NEW ZEALAND

Gas ban could halve NZ petroleum industry: Pepanz

THE Petroleum Exploration and Production Association of New Zealand says the governments ban on b...

Pepanz executive officer John Pfahlert said from the Wellington the ban would mean a much restricted market for future gas discoveries and lead to a long term decline of the local oil and gas industry.

The New Zealand petroleum sector employs, directly and indirectly, about 8000 people and contributes about $NZ1.6 billion per year to the nation’s economy. In the Taranaki region, about 3000 people depend on the industry, entirely or in part, and it contributes a total of $NZ1 billion to the Taranaki economy.

“I believe we are the first country in the world to ban new gas-fired power stations,” Pfahlert told PetroleumNews.net from Wellington today.

“What sort of signal does this send explorers contemplating coming to New Zealand?”

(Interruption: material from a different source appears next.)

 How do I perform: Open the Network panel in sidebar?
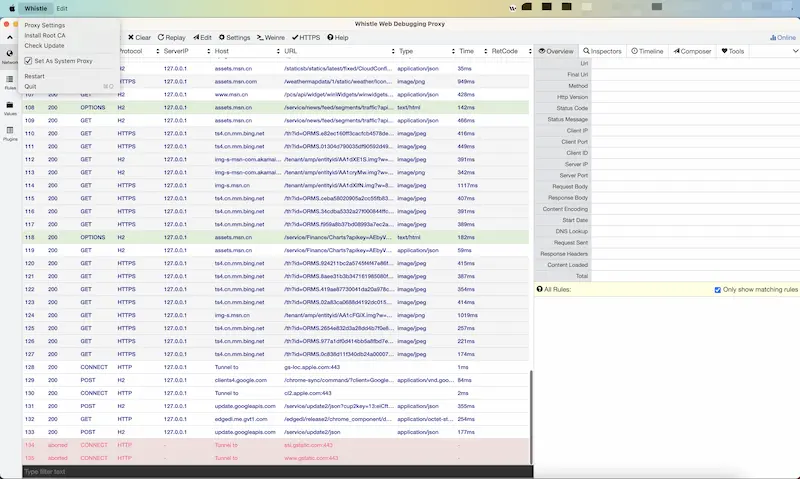9,56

He said there would always be a market for liquids, crude and condensate, but not necessarily for gas.

New Zealand’s two largest gas users are integrated energy players Genesis Energy and Contact Energy and their gas-fired power stations can consume up to 40% or so of gas used by the country each year, about 150-170 petajoules (PJ), particularly if fossil-fuelled stations are needed to compensate for low hydro lake levels during dry, cold winters and high electricity demand.

The government last Thursday launched the New Zealand Energy Strategy (NZES), which included an effective ban on new gas-fired power stations built during the next 10 years. Electricity generated from coal or gas will also cost more as generators face the cost of a carbon emissions trading scheme, likely to be about $NZ25 per tonne, from 2010.

“It is ironic that the energy policy, with its crackdown on the use of natural gas for power supply, came only weeks after the government warmly welcomed evidence of interest from companies in exploring and developing potentially large oil and gas reserves in the Great South Basin, with accompanying major economic development benefits for Southland and the country as a whole,” Pfahlert said.

He said large GSB discoveries, or significant finds in other frontier basins, could always be exported.

But Pfahlert said he was worried about onshore explorers, particularly in Taranaki, if there was no likely long-term market for new gas. While methanol manufacturer Methanex might take additional gas for its Waitara Valley plant, this was not certain.

“This (ban) must affect the desirability of New Zealand as an investment destination for exploration companies,” said Pfahlert.

Energy Minister David Parker has said the GSB explorers were aware of the likelihood of the ban when they applied for that acreage last year. He also said the commissioning earlier this year of the new Genesis plant known as e3p meant New Zealand was using more gas, not less, than it did last year.